115 Years Ago, A Boy Mysteriously Dies and a Fly is to Blame
In 1896 you could die at a moment’s notice. There were no antibiotics. Doctors and scientists were slowly discovering how diseases were spread. Then, as now, the medical and scientific community gets stymied.
For instance, imagine hundreds of people sharing a glass or cup to drink from a public place where healthy and sick people alike could spread their germs. Yes, people actually did that. And in the U.S. thousands every year got sick or died from that practice. The impetus to invent a disposable cup – to stop spreading disease via communal drinking apparatus led to the Dixie Cup which came on the market in 1907.
But in 1896, before West Nile Virus or Ebola Virus was discovered, something strange and horrible occurred to a a fourteen year old Contra Costa, CA boy named Myron Mills that defies explanation.

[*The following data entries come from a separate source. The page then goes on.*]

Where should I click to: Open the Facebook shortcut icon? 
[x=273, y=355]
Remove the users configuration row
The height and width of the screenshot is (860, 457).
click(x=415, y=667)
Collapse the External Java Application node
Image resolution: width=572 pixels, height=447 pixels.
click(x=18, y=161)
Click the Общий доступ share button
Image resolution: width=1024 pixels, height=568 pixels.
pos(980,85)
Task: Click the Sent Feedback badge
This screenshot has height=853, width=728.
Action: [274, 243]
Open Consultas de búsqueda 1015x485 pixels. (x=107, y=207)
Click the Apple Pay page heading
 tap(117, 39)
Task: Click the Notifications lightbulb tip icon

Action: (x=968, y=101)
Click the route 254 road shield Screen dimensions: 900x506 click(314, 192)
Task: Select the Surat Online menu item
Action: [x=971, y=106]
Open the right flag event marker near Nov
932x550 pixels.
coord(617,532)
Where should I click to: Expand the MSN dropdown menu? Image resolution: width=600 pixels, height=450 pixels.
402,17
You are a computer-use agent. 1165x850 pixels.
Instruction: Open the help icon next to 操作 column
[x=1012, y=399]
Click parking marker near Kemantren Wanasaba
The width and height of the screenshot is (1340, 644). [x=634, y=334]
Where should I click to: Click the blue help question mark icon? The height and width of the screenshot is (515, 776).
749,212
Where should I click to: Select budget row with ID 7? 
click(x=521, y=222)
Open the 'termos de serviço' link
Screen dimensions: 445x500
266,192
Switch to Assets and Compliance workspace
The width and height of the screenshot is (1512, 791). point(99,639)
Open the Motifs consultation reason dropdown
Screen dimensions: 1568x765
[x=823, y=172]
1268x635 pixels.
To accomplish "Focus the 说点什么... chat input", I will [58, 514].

In early October Myron was bitten on the chin by what he described as a fly that was blue and slightly larger than a house fly. Soon after he was bitten he told his mother that he had a burning sensation around his throat. But the pain subsided quickly. Myron thought he was fine.
Three days later Myron’s chin began to swell. A doctor was called and he was unable to help him and Myron was taken to the hospital. Eventually an operation was performed to ease his suffering and it was discovered that the jaw bones had become diseased. The flesh on the right side of his face was disintegrating and was filled with thousands of minute pits. The left side of his face and flesh behind the ear started showing rapid metamorphosis. On Thursday, October 22 he collapsed (went into a coma) and by Saturday, October 24 he was dead. The official cause of death was listed as blood poisoning.
After Myron’s death the physicians incubated his diseased flesh for a bacteriological examination to delve further into the case. The doctors were also perplexed that in the first few days after the bite the boy suffered no pain.
In the newspaper account, The San Francisco Call noted that in a week, after the incubation of the bacilli, physicians would have a more thorough answer as to what exactly killed Myron. If they discovered what happened, it was never printed and I have been unable to find any related story about Myron’s death.